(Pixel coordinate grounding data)

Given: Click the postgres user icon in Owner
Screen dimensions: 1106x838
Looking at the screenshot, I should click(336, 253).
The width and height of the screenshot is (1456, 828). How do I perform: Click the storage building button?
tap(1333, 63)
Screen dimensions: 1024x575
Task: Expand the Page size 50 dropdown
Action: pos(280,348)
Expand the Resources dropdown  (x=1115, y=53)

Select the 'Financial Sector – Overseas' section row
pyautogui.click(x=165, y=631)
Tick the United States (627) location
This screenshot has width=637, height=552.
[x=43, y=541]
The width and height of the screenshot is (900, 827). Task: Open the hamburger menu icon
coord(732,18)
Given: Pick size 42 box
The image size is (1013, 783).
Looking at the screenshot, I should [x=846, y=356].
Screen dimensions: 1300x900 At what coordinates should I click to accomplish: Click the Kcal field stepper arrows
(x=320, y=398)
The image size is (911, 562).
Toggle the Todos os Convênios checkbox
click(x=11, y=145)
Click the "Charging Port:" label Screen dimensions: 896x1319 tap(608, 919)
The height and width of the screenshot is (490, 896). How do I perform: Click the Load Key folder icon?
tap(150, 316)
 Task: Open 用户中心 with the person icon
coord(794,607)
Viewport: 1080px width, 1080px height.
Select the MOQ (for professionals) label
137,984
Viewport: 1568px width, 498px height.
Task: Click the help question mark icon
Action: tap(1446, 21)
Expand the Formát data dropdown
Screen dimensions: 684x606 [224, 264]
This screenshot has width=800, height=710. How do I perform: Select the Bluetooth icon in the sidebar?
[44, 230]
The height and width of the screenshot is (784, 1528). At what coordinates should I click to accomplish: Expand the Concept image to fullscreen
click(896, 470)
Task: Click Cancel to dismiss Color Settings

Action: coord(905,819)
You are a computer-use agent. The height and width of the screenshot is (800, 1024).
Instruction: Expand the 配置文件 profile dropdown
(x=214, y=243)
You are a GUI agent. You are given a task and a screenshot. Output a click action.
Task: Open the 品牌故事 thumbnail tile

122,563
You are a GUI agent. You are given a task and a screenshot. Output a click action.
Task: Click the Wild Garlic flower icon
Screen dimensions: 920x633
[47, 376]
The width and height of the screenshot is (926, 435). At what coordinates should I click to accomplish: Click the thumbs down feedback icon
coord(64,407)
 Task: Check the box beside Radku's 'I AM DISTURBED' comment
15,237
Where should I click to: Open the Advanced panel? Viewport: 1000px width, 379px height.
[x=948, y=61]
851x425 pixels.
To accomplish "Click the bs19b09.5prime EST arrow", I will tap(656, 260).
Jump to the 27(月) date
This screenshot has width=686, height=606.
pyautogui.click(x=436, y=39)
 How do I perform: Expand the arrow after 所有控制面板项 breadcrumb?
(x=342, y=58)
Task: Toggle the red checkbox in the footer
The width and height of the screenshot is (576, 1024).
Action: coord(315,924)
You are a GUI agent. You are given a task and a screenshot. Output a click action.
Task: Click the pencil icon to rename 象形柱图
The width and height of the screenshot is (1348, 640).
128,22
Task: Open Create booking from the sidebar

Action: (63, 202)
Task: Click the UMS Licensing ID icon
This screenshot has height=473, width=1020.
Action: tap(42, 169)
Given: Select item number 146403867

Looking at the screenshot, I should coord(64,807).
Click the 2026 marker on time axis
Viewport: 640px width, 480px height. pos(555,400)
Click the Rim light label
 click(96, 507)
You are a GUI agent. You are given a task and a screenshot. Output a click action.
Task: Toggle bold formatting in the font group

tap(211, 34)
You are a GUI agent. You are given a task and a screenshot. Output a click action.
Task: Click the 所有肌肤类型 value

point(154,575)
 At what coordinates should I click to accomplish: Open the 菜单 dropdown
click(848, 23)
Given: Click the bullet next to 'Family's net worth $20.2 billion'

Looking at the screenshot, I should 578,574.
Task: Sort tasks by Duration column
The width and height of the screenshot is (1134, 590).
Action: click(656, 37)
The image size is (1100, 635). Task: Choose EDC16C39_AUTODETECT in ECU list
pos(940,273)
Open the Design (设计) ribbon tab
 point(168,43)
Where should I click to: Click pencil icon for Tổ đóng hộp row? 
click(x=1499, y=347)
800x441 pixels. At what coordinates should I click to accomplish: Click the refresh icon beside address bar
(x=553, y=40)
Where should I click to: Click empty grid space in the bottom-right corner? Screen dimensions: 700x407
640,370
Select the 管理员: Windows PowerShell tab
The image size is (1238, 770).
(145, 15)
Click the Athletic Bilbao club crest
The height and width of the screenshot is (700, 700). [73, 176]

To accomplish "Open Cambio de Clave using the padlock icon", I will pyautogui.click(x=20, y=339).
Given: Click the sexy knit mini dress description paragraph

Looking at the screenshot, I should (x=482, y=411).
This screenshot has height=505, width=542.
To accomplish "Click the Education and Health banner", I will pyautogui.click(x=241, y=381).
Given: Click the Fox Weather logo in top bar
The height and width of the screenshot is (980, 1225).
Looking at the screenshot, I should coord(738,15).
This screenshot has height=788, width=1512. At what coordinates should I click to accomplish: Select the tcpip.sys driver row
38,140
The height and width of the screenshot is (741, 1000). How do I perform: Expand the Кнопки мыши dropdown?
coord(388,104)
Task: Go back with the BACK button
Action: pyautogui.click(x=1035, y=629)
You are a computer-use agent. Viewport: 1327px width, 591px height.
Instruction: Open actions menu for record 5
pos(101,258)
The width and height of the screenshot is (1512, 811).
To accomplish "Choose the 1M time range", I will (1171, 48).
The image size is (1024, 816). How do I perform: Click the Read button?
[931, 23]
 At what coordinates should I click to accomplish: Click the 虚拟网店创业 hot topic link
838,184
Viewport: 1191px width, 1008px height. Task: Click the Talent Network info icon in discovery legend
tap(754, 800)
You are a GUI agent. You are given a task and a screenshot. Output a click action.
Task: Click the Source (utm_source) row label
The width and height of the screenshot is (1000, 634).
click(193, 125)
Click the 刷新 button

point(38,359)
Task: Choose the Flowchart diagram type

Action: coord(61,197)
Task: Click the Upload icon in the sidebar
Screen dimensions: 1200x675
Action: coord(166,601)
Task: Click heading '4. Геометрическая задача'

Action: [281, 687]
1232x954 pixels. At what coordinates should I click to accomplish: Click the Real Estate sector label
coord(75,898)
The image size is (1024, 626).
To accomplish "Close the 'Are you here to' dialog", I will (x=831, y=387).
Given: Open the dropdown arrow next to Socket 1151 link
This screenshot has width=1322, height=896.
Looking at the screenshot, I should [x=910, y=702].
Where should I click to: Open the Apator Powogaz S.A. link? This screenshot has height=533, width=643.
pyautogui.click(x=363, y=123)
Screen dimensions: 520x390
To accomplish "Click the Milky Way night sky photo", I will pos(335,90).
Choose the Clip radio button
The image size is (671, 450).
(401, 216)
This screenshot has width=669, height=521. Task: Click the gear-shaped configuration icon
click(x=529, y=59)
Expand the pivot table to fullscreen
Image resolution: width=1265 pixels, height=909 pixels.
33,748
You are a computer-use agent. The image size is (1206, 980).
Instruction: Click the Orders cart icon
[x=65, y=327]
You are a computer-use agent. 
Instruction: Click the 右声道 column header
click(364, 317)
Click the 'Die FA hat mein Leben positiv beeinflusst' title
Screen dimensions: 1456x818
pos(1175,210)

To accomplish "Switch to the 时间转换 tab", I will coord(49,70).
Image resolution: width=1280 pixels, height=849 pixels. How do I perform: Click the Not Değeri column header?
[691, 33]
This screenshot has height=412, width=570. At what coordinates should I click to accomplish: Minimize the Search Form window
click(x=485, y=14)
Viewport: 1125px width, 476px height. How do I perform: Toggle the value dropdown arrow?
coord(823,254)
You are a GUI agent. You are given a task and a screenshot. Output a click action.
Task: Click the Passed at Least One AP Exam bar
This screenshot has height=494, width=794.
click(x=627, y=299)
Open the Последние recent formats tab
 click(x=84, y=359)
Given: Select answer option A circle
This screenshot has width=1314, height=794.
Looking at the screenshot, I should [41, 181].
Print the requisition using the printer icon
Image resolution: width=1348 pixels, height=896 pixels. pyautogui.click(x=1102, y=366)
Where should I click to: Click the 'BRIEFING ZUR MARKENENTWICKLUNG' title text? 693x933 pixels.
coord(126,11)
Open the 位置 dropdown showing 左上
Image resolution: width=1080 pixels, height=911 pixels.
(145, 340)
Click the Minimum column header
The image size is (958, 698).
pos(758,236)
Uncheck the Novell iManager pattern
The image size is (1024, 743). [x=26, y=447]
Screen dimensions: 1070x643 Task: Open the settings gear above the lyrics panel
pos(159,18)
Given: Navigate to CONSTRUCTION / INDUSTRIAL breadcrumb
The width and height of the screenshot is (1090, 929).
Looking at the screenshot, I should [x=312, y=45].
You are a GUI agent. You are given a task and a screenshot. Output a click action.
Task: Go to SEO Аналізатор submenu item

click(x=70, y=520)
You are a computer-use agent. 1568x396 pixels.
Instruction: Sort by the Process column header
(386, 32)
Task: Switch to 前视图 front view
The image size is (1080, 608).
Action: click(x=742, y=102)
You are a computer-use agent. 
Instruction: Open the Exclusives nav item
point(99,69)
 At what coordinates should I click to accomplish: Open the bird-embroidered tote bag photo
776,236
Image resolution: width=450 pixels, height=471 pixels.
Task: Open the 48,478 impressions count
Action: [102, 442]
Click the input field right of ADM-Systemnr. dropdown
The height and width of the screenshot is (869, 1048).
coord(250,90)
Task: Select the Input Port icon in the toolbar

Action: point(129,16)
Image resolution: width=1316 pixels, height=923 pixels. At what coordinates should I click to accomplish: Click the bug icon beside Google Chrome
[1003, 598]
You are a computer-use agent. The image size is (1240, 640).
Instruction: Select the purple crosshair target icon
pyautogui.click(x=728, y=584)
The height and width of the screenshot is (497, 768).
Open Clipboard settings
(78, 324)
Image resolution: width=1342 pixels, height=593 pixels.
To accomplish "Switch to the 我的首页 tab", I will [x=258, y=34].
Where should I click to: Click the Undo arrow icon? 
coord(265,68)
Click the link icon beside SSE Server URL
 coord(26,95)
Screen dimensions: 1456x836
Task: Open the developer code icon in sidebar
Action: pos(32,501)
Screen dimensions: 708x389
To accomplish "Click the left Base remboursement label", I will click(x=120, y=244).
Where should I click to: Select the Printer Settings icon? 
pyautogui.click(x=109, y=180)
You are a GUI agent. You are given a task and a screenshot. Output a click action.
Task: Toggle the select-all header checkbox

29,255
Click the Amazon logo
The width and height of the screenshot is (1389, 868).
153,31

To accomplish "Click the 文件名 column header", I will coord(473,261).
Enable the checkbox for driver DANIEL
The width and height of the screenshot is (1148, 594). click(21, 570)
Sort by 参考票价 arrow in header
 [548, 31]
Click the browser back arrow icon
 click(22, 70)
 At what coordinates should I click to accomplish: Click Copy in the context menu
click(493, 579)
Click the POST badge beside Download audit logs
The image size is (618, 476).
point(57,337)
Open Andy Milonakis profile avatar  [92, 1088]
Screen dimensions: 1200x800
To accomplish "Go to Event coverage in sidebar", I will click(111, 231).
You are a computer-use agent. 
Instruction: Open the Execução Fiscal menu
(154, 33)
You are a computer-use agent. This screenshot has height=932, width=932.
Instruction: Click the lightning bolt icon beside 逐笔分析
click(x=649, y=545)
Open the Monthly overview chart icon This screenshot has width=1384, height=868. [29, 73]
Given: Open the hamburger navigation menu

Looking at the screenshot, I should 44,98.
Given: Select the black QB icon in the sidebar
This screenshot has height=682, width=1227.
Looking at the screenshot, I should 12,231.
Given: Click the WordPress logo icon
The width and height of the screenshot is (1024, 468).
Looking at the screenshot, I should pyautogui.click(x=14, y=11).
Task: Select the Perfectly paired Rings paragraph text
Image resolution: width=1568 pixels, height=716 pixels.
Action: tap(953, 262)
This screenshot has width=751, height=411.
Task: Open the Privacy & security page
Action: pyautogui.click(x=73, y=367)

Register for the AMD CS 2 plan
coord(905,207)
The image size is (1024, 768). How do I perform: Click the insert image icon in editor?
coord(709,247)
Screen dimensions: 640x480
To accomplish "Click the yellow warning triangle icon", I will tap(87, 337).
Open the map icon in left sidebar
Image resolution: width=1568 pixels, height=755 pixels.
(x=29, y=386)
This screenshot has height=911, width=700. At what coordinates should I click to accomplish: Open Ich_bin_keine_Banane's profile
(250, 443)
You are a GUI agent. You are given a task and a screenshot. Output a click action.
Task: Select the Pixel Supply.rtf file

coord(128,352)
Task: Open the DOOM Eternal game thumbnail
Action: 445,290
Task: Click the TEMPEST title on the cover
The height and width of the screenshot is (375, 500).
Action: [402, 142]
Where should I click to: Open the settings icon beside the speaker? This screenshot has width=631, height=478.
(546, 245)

### Work task
Report only the number of lines in the records that include the word "logo".

### Result for this task
3